**Texto fornecido**
☆ ☆ ☆ ☆ ☆
O filme vencedor dos principais prêmios do Oscar de 2021 é o tema do mais recente episódio sobre arquitetura e cinema do Arquicast. Nomadland, dirigido pela chinesa radicada nos EUA Chloé Zhao, retrata a vida de uma mulher que, com a perda do marido e da estabilidade financeira, passa a viver em uma van, cruzando o oeste americano adotando um estilo de vida denominado como nômade. O filme mostra a realidade das pessoas que, por diferentes motivos, encontram-se nesta condição e nos faz refletir sobre o sentimento de pertencimento a um lugar, sobre o significado do habitar hoje e sobre as relações de afeto que estabelecemos com cidades e paisagens às quais vivenciamos. Quem conversa com a gente sobre estas questões é Romullo Baratto, mestre em arquitetura e cinema pela FAU-USP e Gerente Editorial do ArchDaily.
No caso da personagem principal, vivida pela atriz Francis McDormand, assim como para milhares de americanos, a vida nômade surge em consequência da crise imobiliária e financeira de 2008, que impactou de forma generalizada a oferta de empregos e a capacidade de investimento e endividamento da classe média, inviabilizando hipotecas, alugueis e, como mostra o filme, cidades inteiras.
O estilo de vida do nômade contemporâneo já era conhecido dos americanos há, pelo menos 25 anos, e hoje representa uma comunidade de mais de 1 milhão de pessoas. Nem sempre é a necessidade financeira a determinante pela adoção desta modalidade do morar, mas a crise de 2008, a digitalização do trabalho e, mais recentemente, a pandemia de Covid-19, fizeram as vendas de veículos recreativos (RV’s) disparar nos EUA, assim como a procura por empregos sazonais em diferentes partes do país.
☆ ☆ ☆ ☆ ☆
**A fazer**
1. Repita, sem nenhuma alteração, o trecho do texto sobre Nomadland que se inicia com as palavras "O filme vencedor" e vai até "Editorial do ArchDaily.".
2. Dê seguimento ao texto sobre o filme Nomadland a partir da última frase apresentada.
☆ ☆ ☆ ☆ ☆
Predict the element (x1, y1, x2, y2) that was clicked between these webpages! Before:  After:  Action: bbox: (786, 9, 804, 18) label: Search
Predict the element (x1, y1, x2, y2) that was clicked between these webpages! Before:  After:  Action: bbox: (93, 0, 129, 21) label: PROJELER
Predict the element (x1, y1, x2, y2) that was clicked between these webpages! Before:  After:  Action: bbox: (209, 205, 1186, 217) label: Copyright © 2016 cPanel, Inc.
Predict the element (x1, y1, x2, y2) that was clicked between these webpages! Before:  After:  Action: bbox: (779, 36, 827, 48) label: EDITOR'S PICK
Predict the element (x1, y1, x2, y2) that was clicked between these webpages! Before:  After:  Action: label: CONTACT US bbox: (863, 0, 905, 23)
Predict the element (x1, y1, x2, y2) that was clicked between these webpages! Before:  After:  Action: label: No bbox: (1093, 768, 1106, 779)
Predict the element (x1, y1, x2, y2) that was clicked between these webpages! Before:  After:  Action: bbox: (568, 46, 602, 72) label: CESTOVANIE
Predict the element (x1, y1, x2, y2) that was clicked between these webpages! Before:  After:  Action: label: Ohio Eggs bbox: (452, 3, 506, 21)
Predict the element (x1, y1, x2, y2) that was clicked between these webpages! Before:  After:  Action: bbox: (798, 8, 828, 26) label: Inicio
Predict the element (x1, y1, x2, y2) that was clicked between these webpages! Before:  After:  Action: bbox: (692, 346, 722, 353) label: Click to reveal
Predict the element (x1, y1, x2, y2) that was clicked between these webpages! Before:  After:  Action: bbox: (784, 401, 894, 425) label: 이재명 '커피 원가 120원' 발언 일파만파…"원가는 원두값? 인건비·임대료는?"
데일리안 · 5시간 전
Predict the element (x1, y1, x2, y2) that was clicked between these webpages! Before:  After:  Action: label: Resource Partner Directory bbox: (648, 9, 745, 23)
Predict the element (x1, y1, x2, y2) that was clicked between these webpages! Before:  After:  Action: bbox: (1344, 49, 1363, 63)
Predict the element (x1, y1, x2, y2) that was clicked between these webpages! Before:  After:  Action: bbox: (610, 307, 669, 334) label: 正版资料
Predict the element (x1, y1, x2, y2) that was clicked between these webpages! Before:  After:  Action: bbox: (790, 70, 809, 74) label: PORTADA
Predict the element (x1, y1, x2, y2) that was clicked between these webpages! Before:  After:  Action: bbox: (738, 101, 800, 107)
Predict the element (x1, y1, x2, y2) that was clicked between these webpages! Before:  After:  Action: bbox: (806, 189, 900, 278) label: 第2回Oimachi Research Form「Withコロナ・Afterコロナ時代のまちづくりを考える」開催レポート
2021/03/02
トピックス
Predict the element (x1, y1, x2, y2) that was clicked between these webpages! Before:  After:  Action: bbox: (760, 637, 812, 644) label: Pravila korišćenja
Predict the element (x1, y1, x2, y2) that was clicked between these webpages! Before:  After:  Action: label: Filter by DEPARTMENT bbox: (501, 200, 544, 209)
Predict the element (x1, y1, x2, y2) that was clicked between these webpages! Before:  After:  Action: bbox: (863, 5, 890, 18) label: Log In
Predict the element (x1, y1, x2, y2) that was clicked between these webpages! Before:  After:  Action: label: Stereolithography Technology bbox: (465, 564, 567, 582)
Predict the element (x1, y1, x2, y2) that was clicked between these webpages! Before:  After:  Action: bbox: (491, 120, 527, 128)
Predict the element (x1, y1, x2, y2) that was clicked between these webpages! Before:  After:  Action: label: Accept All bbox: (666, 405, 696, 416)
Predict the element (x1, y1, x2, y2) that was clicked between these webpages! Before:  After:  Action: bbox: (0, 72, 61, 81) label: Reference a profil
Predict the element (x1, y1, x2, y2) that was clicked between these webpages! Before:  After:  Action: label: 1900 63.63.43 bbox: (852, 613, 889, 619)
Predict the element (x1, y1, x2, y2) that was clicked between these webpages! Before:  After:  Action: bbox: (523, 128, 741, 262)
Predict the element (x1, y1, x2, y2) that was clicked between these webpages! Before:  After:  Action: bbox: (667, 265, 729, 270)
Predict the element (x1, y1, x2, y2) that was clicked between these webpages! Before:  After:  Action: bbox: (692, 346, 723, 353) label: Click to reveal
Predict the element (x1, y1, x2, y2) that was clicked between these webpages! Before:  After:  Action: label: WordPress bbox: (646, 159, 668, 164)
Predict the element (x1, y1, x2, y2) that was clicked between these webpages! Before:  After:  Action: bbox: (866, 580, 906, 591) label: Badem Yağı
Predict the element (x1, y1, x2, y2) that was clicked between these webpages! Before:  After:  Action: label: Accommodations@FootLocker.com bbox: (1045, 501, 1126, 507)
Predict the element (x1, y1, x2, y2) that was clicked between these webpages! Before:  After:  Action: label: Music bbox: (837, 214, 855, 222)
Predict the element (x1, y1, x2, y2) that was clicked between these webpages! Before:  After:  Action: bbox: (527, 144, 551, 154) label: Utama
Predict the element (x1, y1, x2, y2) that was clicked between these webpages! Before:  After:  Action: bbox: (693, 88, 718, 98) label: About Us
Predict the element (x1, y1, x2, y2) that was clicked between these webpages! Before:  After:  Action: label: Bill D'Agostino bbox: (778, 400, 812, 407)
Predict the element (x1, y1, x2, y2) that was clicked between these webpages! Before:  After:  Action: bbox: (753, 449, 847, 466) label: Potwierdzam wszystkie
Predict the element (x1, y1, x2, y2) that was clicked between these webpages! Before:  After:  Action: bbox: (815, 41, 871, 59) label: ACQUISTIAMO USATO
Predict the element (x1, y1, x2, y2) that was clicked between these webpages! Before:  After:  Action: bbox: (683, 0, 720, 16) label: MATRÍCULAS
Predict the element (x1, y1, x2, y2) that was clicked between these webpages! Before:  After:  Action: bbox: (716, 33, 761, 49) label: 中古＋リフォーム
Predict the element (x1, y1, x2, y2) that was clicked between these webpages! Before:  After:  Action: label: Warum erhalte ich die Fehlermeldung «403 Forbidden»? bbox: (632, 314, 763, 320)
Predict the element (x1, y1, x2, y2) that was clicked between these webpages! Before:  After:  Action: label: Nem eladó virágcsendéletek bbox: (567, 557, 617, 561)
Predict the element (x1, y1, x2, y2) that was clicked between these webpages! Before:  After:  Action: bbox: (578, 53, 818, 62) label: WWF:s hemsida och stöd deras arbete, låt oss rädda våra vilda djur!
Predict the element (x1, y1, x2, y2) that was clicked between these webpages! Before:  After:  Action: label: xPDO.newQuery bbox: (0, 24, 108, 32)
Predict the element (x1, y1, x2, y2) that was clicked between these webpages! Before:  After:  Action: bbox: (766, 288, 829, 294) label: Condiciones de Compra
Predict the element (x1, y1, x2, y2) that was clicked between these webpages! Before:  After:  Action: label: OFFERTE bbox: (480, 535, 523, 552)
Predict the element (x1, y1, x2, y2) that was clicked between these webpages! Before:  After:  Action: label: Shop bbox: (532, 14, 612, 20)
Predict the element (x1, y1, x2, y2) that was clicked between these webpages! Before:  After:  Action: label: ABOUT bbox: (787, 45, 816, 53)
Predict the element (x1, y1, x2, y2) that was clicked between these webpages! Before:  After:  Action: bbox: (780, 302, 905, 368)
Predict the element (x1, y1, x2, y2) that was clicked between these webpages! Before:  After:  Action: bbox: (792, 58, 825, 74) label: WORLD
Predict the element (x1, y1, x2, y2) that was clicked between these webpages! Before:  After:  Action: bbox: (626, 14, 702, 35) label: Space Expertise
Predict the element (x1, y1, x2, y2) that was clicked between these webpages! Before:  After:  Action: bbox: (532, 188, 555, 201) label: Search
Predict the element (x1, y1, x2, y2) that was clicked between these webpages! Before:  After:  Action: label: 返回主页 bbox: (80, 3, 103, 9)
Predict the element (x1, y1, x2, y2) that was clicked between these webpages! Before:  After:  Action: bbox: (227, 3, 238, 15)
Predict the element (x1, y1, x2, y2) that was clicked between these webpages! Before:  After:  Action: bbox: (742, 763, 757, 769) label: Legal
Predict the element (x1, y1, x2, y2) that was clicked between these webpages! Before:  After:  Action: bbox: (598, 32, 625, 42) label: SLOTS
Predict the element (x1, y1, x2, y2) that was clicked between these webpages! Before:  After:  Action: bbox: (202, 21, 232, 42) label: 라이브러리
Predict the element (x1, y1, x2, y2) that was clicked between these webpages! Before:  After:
☆ ☆ ☆ ☆ ☆
**Resultados do exercício**
1.
O filme vencedor dos principais prêmios do Oscar de 2021 é o tema do mais recente episódio sobre arquitetura e cinema do Arquicast. Nomadland, dirigido pela chinesa radicada nos EUA Chloé Zhao, retrata a vida de uma mulher que, com a perda do marido e da estabilidade financeira, passa a viver em uma van, cruzando o oeste americano adotando um estilo de vida denominado como nômade. O filme mostra a realidade das pessoas que, por diferentes motivos, encontram-se nesta condição e nos faz refletir sobre o sentimento de pertencimento a um lugar, sobre o significado do habitar hoje e sobre as relações de afeto que estabelecemos com cidades e paisagens às quais vivenciamos. Quem conversa com a gente sobre estas questões é Romullo Baratto, mestre em arquitetura e cinema pela FAU-USP e Gerente Editorial do ArchDaily.

2.
Este equilíbrio frágil entre vontade x necessidade que move as escolhas individuais é um dos pontos de nossa conversa, que procura explorar os aspectos socioespaciais que estruturam as condições de vida dos personagens, nos ambientes em que estes habitam. Seja no interior dos seus carros, nos lugares de trabalho, ou nos estacionamentos públicos, que viabilizam o morar temporário com infraestrutura disponível para apenas o essencial.
O filme reforça, ainda, um país de paisagem natural estonteante, insólita e etérea, remetendo a um ideal de liberdade, independência e desprendimento do modelo de vida ocidental. O individualismo e a autonomia são contrabalançados com um senso de comunidade que se fortalece pelo acesso a uma rede de suporte que é, em realidade, mais humana que urbana, nos mostrando uma outra forma de estar juntos!